I recently took a one day course in Vancouver BC to learn how to “change the landscape of the sport of running and make running accessible and appealing.” What’s not to love about that promise?
One day of hypothermia and shock later, I’m questioning my initial delight but still excited about learning more. Never one to think things through fully, I embarked on my one day course after 7 days of modified cleansing (2 protein shakes, and 400 calorie meal daily). The coursework said that the workshop was appropriate for all levels and there would be some short-distance running. I downed my protein shake, took some almonds and an apple, and proceeded to sneak over the US/Canada border with my (gasp!) fresh fruit.
I knew I was in trouble when the runners were doing their introductions. There were three Iron Man racers and two runners trying to qualify for the prestigious Boston Marathon the next weekend. My introduction went along the lines of: “I run to stay sane and fit. And I don’t run over five miles. And I run really slowly.” The next gal was, “I work at the Running Room. And I’ve already qualified for Boston and I’m here to shave 10 minutes off my Marathon time.” And the gal after that was training for the Iron Man (which she had done multiple times). The introductions were equally impressive from there on out. There was even one guy there trying to break a sub 4 minute mile. I felt out of place and intimidated. But, my printed-out course material said “Appropriate for all levels,” so I sat patiently and waited to be instructed. After all, baby steps need to start someplace.
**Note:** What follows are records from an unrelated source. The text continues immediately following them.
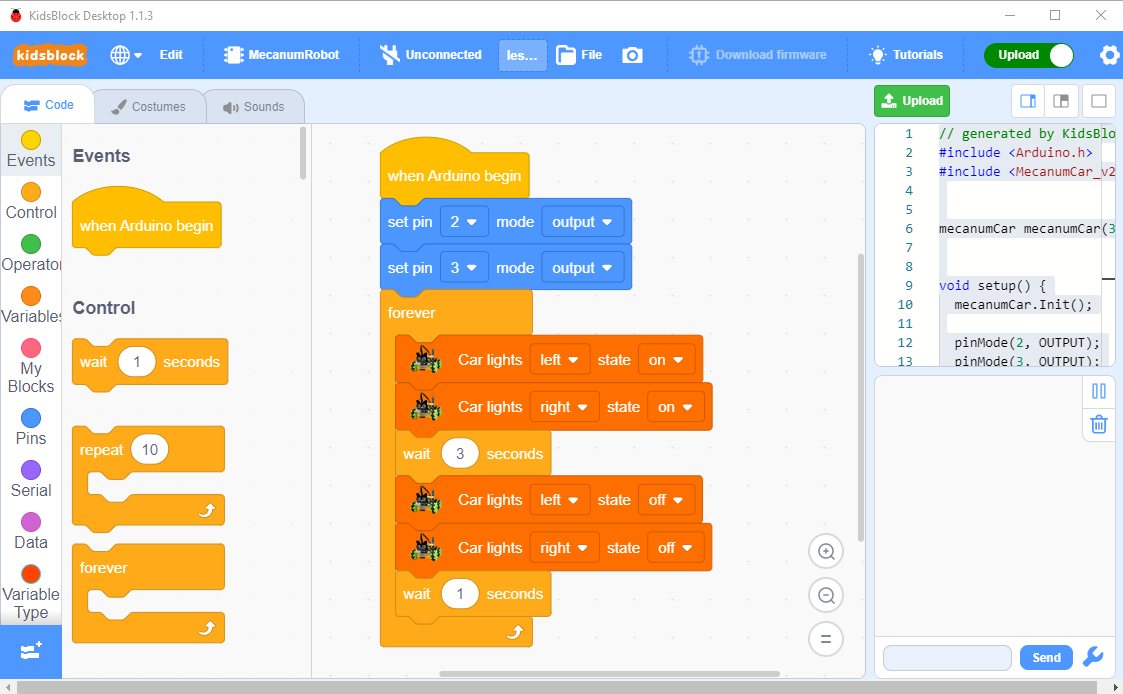Zoom out on the block workspace

826,595
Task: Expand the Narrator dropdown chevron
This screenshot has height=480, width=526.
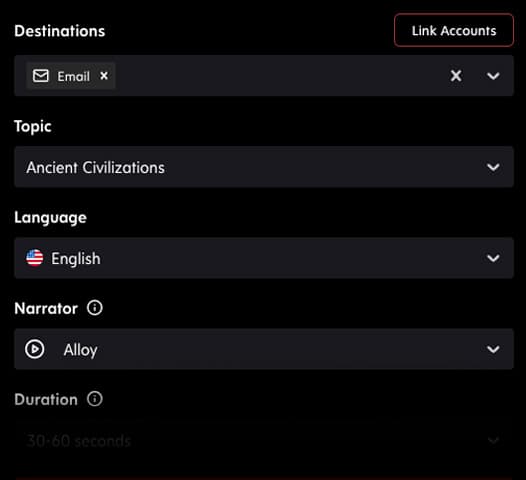Action: coord(493,349)
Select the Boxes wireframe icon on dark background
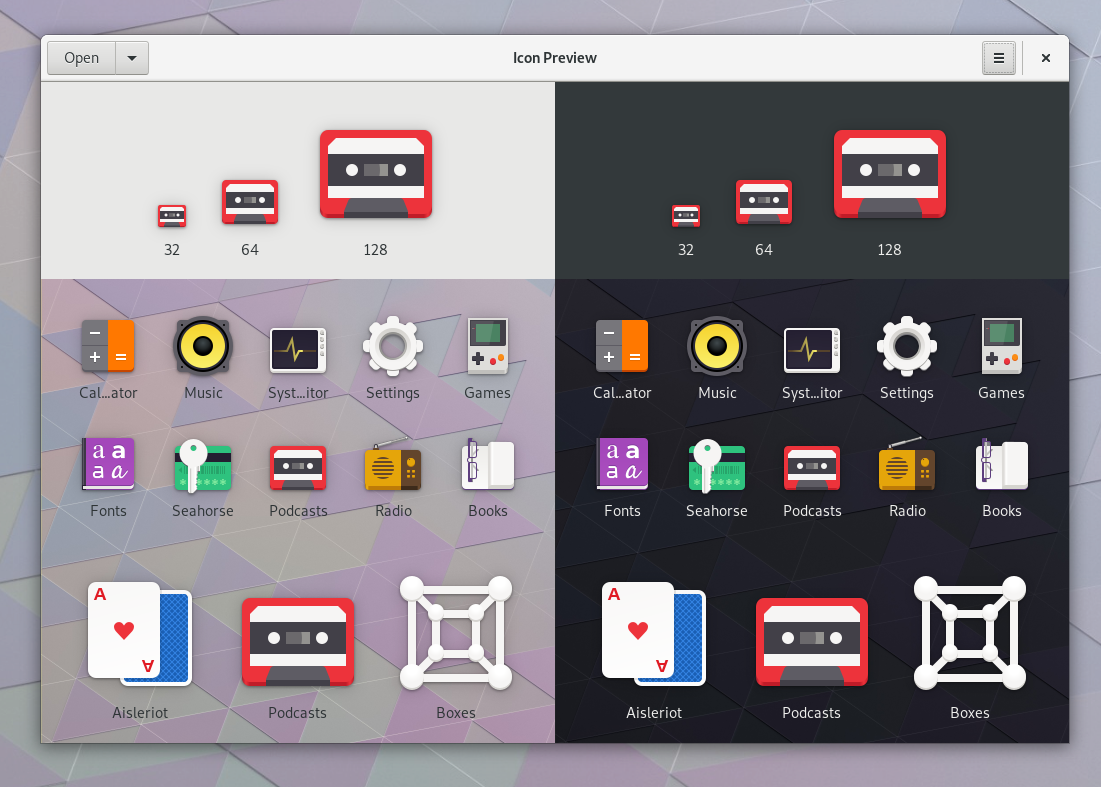 969,633
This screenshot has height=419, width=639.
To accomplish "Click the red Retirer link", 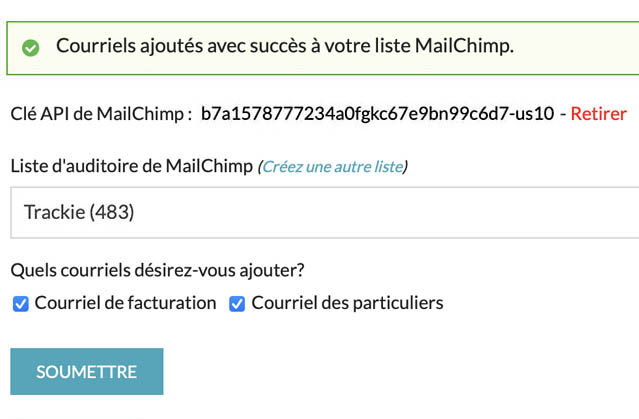I will pos(598,114).
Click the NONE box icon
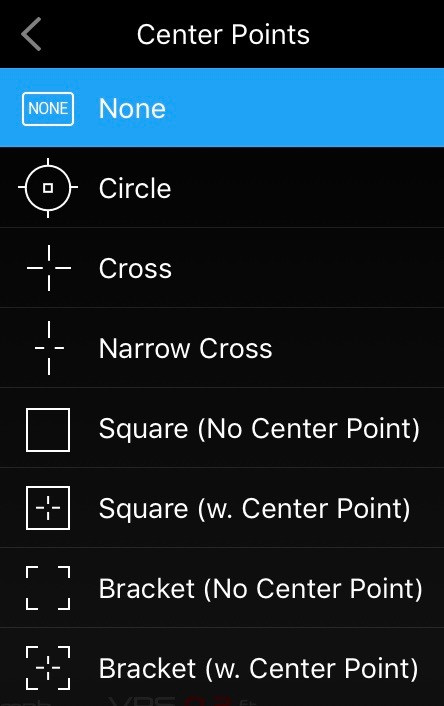This screenshot has width=444, height=706. tap(48, 109)
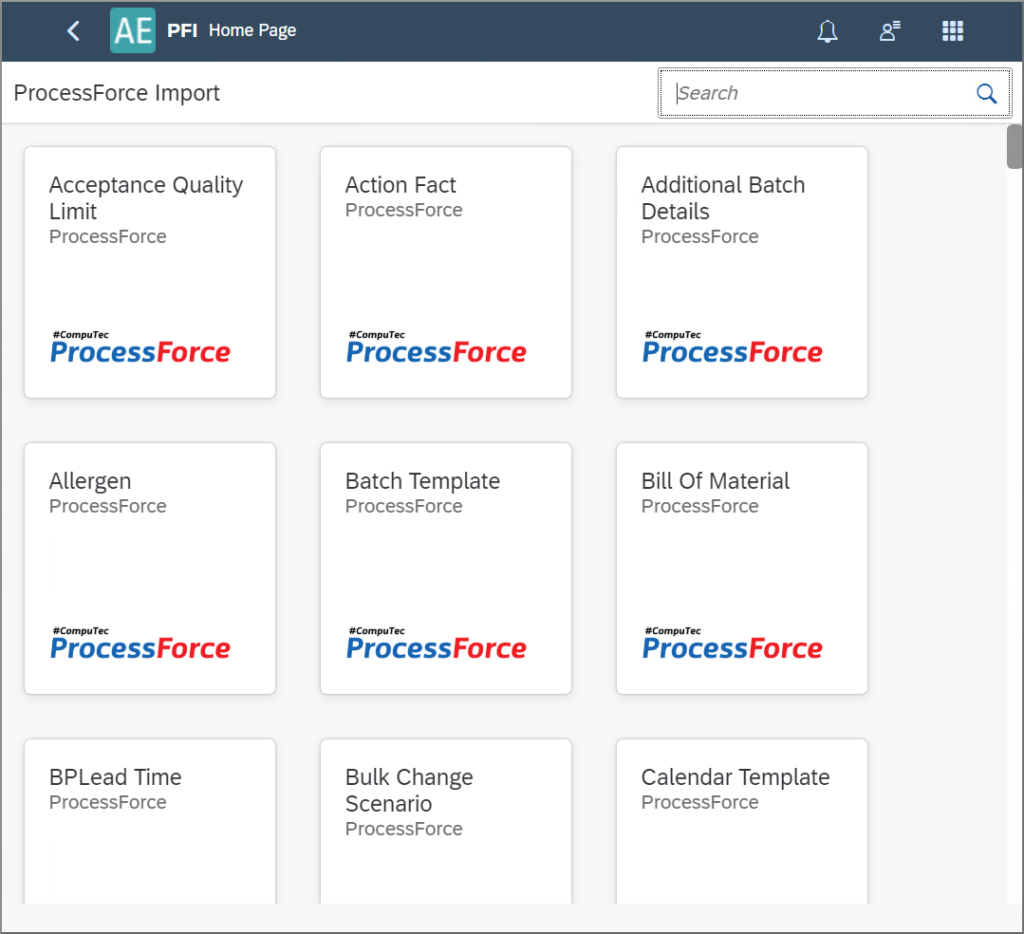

The morning passed without major incident. We learned how to pump our arms properly, we were taught to float lightly while running at a sprint and we tried the concept of a pelvic tilt. It was all very interesting. Keeping the main posture correct while moving faster than an elderly man in a walker will be a challenge.
After a healthy lunch and a rousing discussion about nutrition and shoe choices, we did some easy running in the gym. And that’s where the trouble started. We were all heavy footed clogs. As a group, we sounded like a thundering herd of wildebeests. The teacher started lamenting the lack of a sandpit to examine the depth of our footprint. The sub-4-minute mile guy piped up and said that there was a sandpit “close by.” And off the class went to find this sandpit.
Unfortunately, the “close by” ended up being a little over a mile and a half away. With all the ultra marathoners and iron men and women, the 1.5 mile “close by” ended up a very fast sprint. The weather was not cooperating. While not a monsoon, it was raining and cold. Having dressed for inside running, I was not dressed appropriately (see my comment from above regarding not thinking things through very well). Despite the sprint, I cooled off far too quickly as I waited for my turn at the sandpit.
The sandpit was underwhelming. It told me that my feet sink in sand and that I have a long way to go until I float lightly on my feet. I felt certain of both of these facts long before the sprint in the rain.
The special time outside was not over however. We next did hill practice. Hill practice is what it sounds like – running up and down hills. It was still raining. There was light grumbling by the wet, bedraggled novices but the iron men and women were more than fine. They were downright chipper. Whatever drugs they take, I needed some.
We finished with a fast 1.5 mile run back to the gym. My back ached. My legs felt like lead. I was wet, cold and had a 2 hour drive ahead of me.
It is a testament to the power of Chi Running that despite being cold, wet, hungry and embarrassed at my slothful pace, I still want to perfect the Chi Running technique. It’s clear after just one day of using a more proper, mindful posture that I could easily run for longer distances and have less pain. I also understand why there is a ‘no iPod’ ethos with Chi Runners. With all the internal monologue that needs to go on to maintain posture, concentration is paramount. An iPod would distract and hinder full focus.
I am going to try a short Chi Run tonight. Wish my knees luck and soft landings!